Base officials announced Friday that Senior Airman Christian Barreto was a sensor operator with the 3rd Special Operations Squadron. He was a member of the 27th Special Operations Wing at the base.
His age and hometown weren’t immediately available.
Base officials say Barreto was found dead in his home about 8 a.m. Thursday.
They say the cause of his death remains under investigation.
Albuquerque schools names interim superintendent
ALBUQUERQUE — The school board of New Mexico’s largest school district has named its former chief operations officer as interim superintendent amid questions surrounding the former school chief’s departure.
The Albuquerque school board announced Friday that Brad Winter, who retired two month ago, will serve as school chief while the district conducts a national search.
Winter also is an Albuquerque city councilor.
Embattled Superintendent Winston Brooks resigned last week after board members said he was being investigated for a personnel matter. Both sides declined to elaborate.
The school board then approved a $350,000 settlement to buy him out of his contract.
Gov. Susana Martinez travels to meeting in Mexico
New Mexico Gov. Susana Martinez traveled across the international border to attend a meeting with officials from the Mexican state of Sonora.

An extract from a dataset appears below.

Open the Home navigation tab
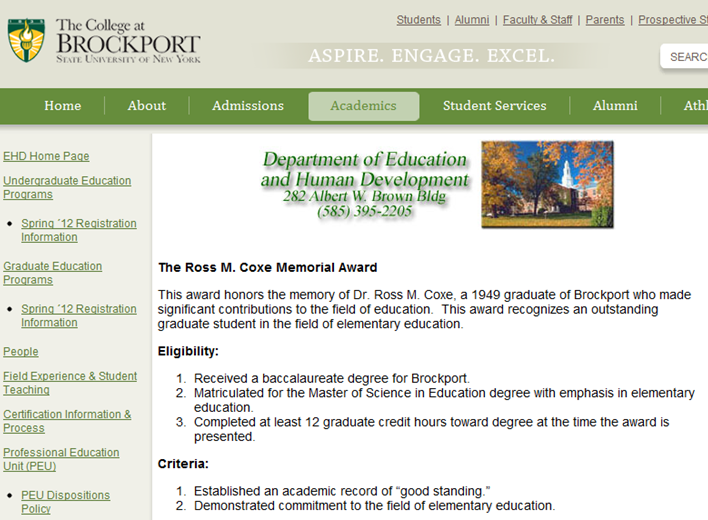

The Governor’s Office said Martinez went Thursday to the Sonoran city of Hermosillo to attend a meeting of the New Mexico-Sonora Commission along with Sonora Gov. Guillermo Padres Elias.
Martinez is scheduled to return to New Mexico on Friday.
The commission was created by state law to deal with issues of mutual concern to New Mexico and Sonora, including public safety, the economy and cultural affairs. The governor has the power to negotiate cooperative agreements with Sonora.
New Mexico members of the commission include Martinez, secretaries of the Economic Development and Tourism departments and up to nine members of the public appointed by the governor.
Supreme Court vacates campaign finance hearing
The state Supreme Court has scrapped a planned hearing on a campaign finance lawsuit after the legal dispute was resolved between Democratic gubernatorial nominee Gary King and Secretary of State Dianna Duran.
Court Clerk Joey Moya said Friday that King’s lawsuit had been withdrawn and the court canceled a hearing that had been scheduled for Aug. 28.
Duran’s office last week reversed course and agreed with King’s legal view of a state law limiting campaign contributions.
Duran said King could keep $10,900 in contributions if the money was to help retire his primary election debt.
The secretary of state initially had contended the contributions exceeded state caps because the money was given after the primary election.